→ PASSAGE GIVEN
++++++++

The country's only Bahá’í Temple, in Ashgabat (called Ishqabad by its followers) which was completed in 1908 was later destroyed in 1962 after being damages in the 1948 Earthquake.

Europe

Albania 
Sulejman Pasha Mosque, the dome and mosque were destroyed during World War II, while its minaret remained until 1967, when the communist regime of Enver Hoxha built a war memorial in its place. Many religious sites have also been destroyed over the years.

Austria 
Vienna's Cathedral of St. Stephen was severely damaged by fire in 1945, towards the end of the Second World War. Incendiary bombs and shelling had set the roof on fire, and the cathedral's original larch girders, said to be made from an entire forest of larches, were destroyed, as were the Rollinger choir stalls, carved in 1487. The building was rebuilt soon after the war.

Belgium 
 The Palace of Coudenberg in Brussels burned down in 1731 and its ruins were demolished half a century later.
 Many churches and abbeys were demolished during the French occupation in the late 18th century, amongst them the St. Lambert's Cathedral in Liège, the St. Donatian's Cathedral and Eekhout Abbey in Bruges, Florennes Abbey in Florennes, and St. Michael's Abbey in Antwerp.
 The Herkenrode Abbey in Hasselt survived the French Revolution, but subsequently fell into disrepair. In 1826 a fire destroyed much of the church, and the remaining ruins were demolished in 1844.
 On 25 August 1914, during World War I, the university library of Leuven was destroyed by the Germans. 230,000 volumes were lost, including medieval and Renaissance manuscripts and more than 1,000 incunabula. After the war, a new library was built. During World War II, the new building was again set on fire and nearly a million books were lost.
 During World War I, the city of Ypres was destroyed, including its Town Hall and Cloth Hall. These monuments were later rebuilt.
 The Maison du Peuple in Brussels, one of the largest works of architect Victor Horta, was demolished in 1965 to make way for an office building. The surviving buildings designed by Horta were declared UNESCO World Heritage in 2000.
 Château Miranda, a 19th century neo-Gothic castle in Celles was demolished in 2016-17.

++++++++

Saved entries
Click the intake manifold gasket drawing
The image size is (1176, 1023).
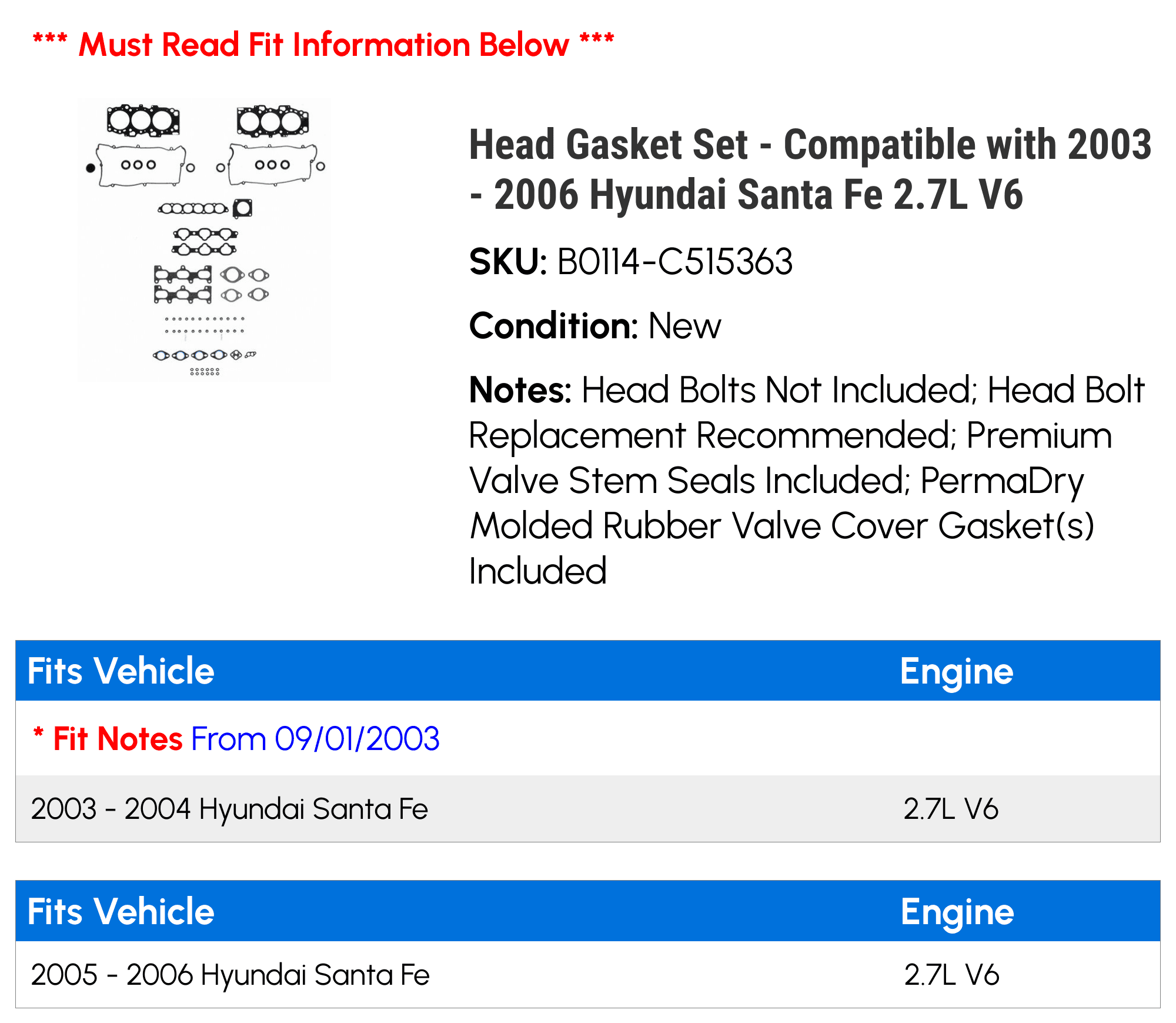(205, 242)
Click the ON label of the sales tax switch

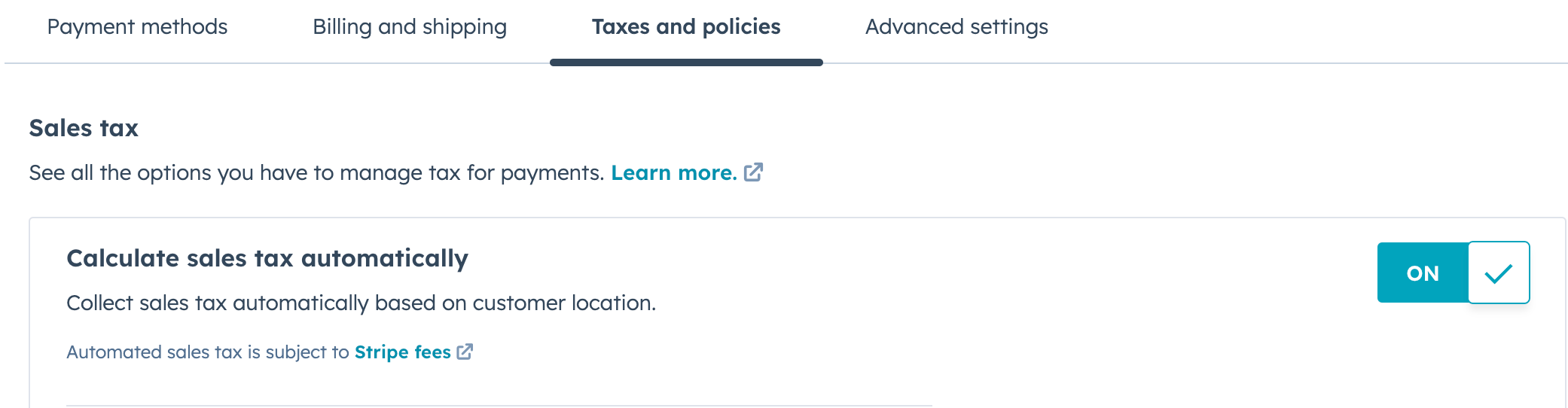click(1422, 273)
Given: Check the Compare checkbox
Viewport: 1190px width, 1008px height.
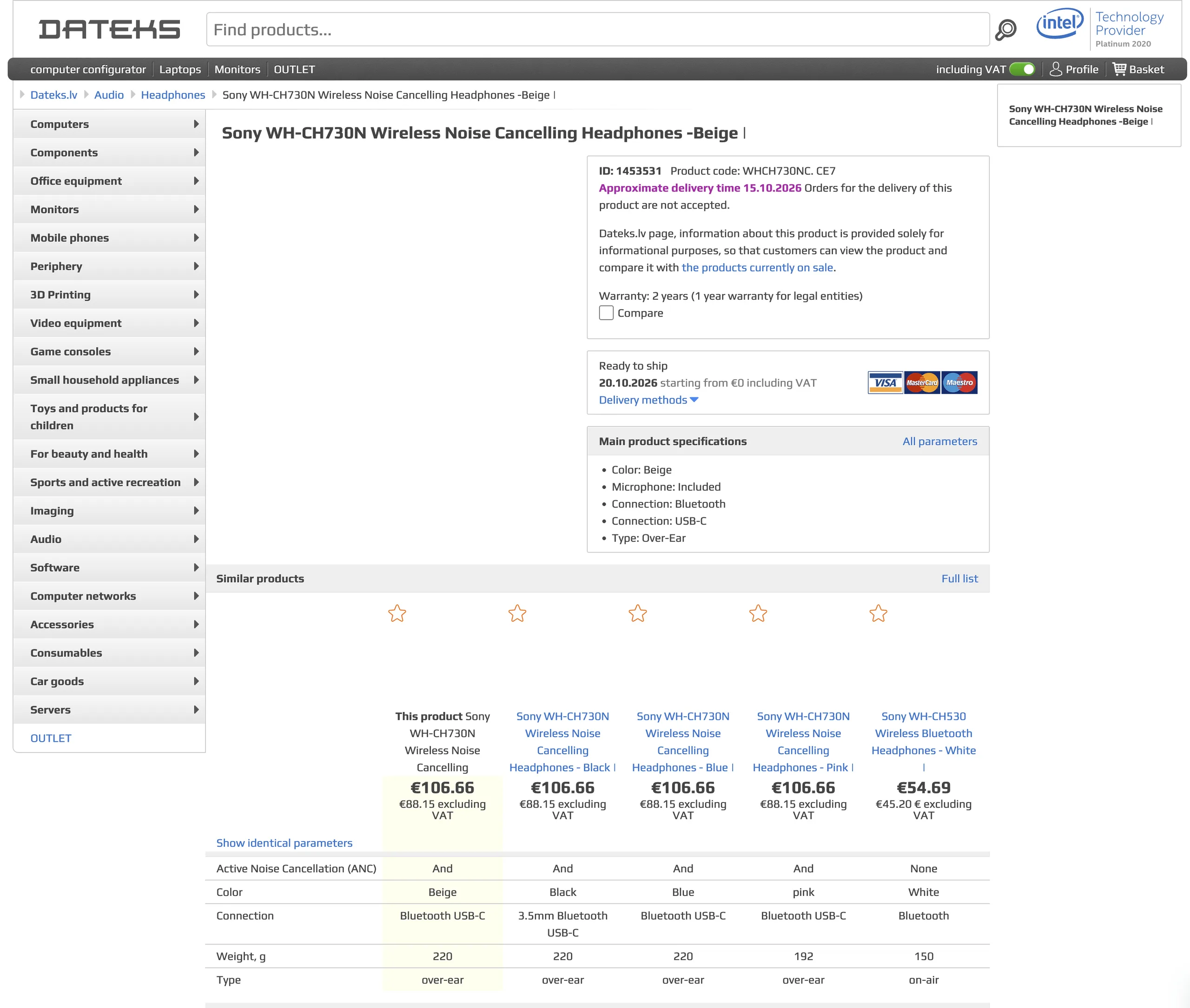Looking at the screenshot, I should [x=606, y=313].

++++++++

→ TASKS AND EXERCISES
- A) Answer these questions from the passage on destroyed landmarks, answering each on its own line.
(i) In what year did the Palace of Coudenberg in Brussels burn down?
(ii) In what year were the Rollinger choir stalls in Vienna's Cathedral of St. Stephen carved?
(iii) In what year was the Maison du Peuple in Brussels demolished?
- B) Reproduce the passage on destroyed landmarks word for word, starting at "On 25 August" and ending at "were later rebuilt.".

→ ANSWERS TO THE EXERCISE
- A)
(i) 1731
(ii) 1487
(iii) 1965

- B)
On 25 August 1914, during World War I, the university library of Leuven was destroyed by the Germans. 230,000 volumes were lost, including medieval and Renaissance manuscripts and more than 1,000 incunabula. After the war, a new library was built. During World War II, the new building was again set on fire and nearly a million books were lost.
 During World War I, the city of Ypres was destroyed, including its Town Hall and Cloth Hall. These monuments were later rebuilt.